Fastino Secures $17.5M to Train AI on Gaming GPUs
Fastino, a Palo Alto-based startup, is challenging the prevailing trend of massive, expensive AI models. Instead of relying on large GPU clusters, Fastino trains its smaller, task-specific AI models using affordable gaming GPUs totaling less than $100,000.
This innovative approach has attracted significant investment. Fastino recently closed a $17.5 million seed funding round led by Khosla Ventures, bringing the company's total funding to nearly $25 million. This follows a $7 million pre-seed round last November led by Microsoft's M12 and Insight Partners.
Smaller, Faster, and More Affordable AI
Fastino CEO and co-founder Ash Lewis emphasizes the advantages of their approach: "Our models are faster, more accurate, and cost a fraction to train while outperforming flagship models on specific tasks."

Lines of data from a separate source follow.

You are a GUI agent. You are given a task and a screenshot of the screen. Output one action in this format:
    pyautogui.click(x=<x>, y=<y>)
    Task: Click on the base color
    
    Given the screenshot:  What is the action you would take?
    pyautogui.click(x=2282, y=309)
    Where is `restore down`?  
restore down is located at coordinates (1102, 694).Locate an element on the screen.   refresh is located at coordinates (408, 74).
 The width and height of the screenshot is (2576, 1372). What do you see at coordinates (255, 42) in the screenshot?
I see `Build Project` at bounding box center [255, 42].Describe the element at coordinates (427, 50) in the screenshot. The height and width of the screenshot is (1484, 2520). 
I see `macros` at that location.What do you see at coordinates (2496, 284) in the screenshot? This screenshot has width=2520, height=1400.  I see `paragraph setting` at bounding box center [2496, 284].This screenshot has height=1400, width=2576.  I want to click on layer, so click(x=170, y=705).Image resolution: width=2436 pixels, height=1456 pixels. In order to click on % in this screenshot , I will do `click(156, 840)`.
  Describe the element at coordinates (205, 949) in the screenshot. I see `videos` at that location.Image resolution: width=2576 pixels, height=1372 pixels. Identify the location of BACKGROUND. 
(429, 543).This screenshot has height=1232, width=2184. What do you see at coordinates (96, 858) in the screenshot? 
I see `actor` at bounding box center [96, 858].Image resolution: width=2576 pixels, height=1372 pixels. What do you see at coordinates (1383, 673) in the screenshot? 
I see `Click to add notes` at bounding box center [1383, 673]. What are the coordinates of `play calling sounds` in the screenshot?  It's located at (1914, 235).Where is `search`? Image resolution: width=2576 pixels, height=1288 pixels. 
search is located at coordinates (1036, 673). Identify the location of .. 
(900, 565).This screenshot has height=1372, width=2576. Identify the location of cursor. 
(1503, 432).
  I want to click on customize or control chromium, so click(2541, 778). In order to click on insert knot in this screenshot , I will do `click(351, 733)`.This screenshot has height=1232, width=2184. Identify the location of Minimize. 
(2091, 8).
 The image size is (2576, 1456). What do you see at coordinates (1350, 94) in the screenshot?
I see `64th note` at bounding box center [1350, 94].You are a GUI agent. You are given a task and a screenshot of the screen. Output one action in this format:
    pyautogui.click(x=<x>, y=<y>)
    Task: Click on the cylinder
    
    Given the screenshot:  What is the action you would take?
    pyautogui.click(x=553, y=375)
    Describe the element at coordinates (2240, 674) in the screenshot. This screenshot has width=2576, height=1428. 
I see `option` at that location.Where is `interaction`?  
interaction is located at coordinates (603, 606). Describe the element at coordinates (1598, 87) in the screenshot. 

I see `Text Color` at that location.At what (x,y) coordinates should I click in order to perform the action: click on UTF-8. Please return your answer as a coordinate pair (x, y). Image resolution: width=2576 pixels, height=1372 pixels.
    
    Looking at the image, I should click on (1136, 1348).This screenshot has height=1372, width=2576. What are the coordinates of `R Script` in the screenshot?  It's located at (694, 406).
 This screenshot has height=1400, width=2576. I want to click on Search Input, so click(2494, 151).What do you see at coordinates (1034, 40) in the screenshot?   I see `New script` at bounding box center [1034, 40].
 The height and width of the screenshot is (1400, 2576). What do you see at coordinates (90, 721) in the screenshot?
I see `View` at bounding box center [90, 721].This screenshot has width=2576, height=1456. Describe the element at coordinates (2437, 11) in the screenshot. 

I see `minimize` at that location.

The company offers a suite of these small models to enterprise clients. Each model is designed for a particular business need, such as redacting sensitive information or summarizing documents. While early metrics remain undisclosed, Fastino claims impressive performance and rapid response times.
Fastino's strategy contrasts with competitors like Cohere and Databricks, who also offer specialized AI solutions. However, the trend towards smaller, more focused language models for enterprise applications suggests Fastino's approach may be well-timed.
Khosla Ventures' Investment Signals Confidence
The investment from Khosla Ventures, known for its early backing of OpenAI, signals strong confidence in Fastino's potential. The startup is now focused on expanding its team of AI researchers who share their vision for efficient and practical AI development.
“Our hiring strategy is very much focused on researchers that maybe have a contrarian thought process to how language models are being built right now,” says Lewis.
While the enterprise AI market is competitive, Fastino's focus on affordability and efficiency could position it for success.